Philosophical Pondering

The core belief that humans have unlimited wants is both true and incomplete. Behavioural economics reminds us that:

  • Wants are not fixed. They are shaped, influenced, and often manipulated.
  • Needs evolve with culture and technology.
  • Short-term emotion often overrides long-term rationality.

A century ago, electricity was a luxury. Today, internet access is arguably a fundamental need. Coffee, once a treat, is now a daily ritual justified as productivity. Conveniences like same-day delivery, digital payments, instant refunds now feel less like comfort and more like necessity.

Amartya Sen’s capabilities approach argues that well-being is not just about resources but the ability to live the life one values. Modern consumption often blurs this line. Are we consuming for capability, comfort or conformity?

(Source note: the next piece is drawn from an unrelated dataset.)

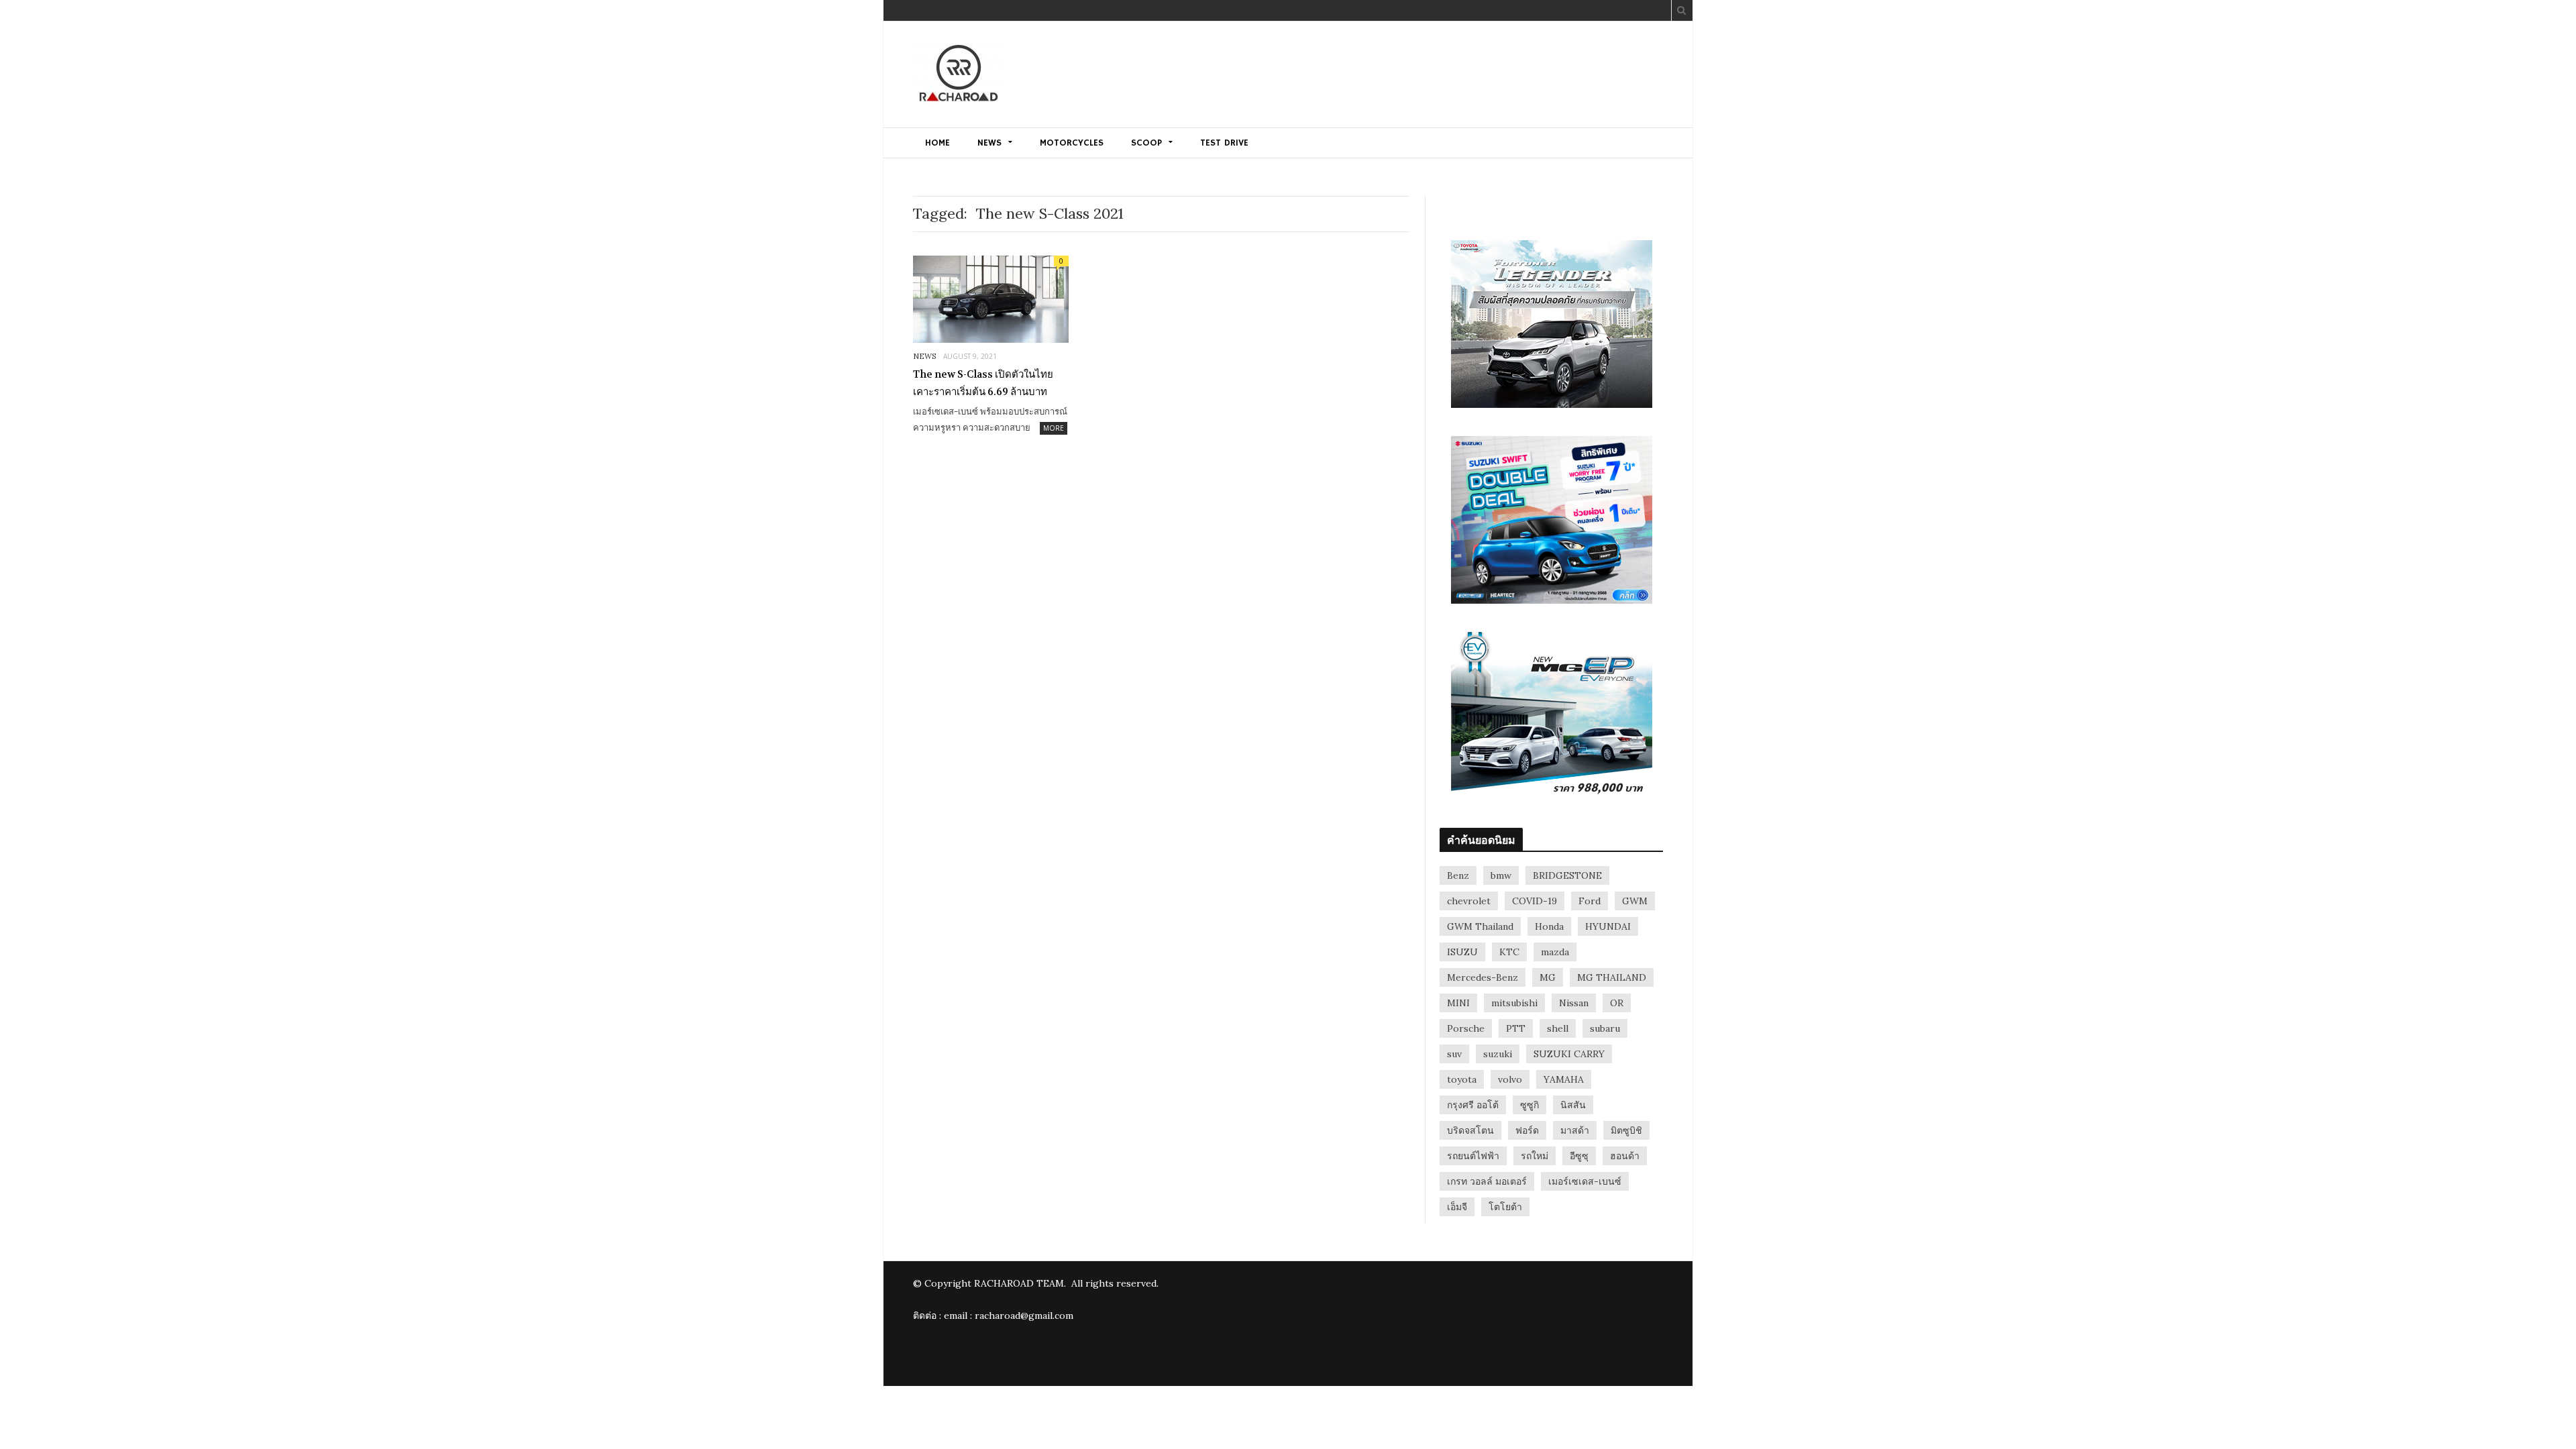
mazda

The distinction matters less than we think. Because in the end, economics doesn’t judge; it observes. So the question emerges, quietly but persistently:

What truly defines a need in the modern world?

Is high-speed internet a luxury or a requirement for basic participation? Is a gym membership a want or a health necessity? Is convenience a want or has life simply become too complex without it?

We navigate these questions daily, sometimes unconsciously. Culture shapes our definitions; our definitions, in turn, shape the economy

Reflection: The coexistence that shapes economies

When you peel away the layers of sales cycles, psychological nudges, cultural shifts, and credit systems, a clearer picture emerges:

The economy is not an external machine. It is a mirror.

Every small decision, every impulse buy, every delayed purchase, every desire, every restraint, all of it, feeds into a larger pattern. Individual choices create macro trends. Macro trends, in turn, influence individual available choice options.

This is not contradiction. It is coexistence.

We are both participants and products of the economic environment. We shape the trends that later shape us. Our wants fuel industries; industries fuel our wants. Our needs evolve with culture; culture evolves with our needs.

This dance between the individual and the collective, between emotion and logic, between needs and wants is continuous, messy, dynamic, and deeply intertwined.

Coexistence is philosophical at its core, yet visible everywhere, even in our economic behaviours. If we care to look.

This awareness of our intertwined understanding of self and the collective. Of choice and system, Of our individuality and our relationship with our collective can help us bring clarity amid the noise.

If you are like most modern consumers, you will get sucked into the season frenzy. You will spend your time optimising your basket for free delivery. And end up buying more than you need but not enough to make you broke.

Therefore, understanding this dance of co-existence might just be the most rational choice we make in a world designed to keep us wanting more.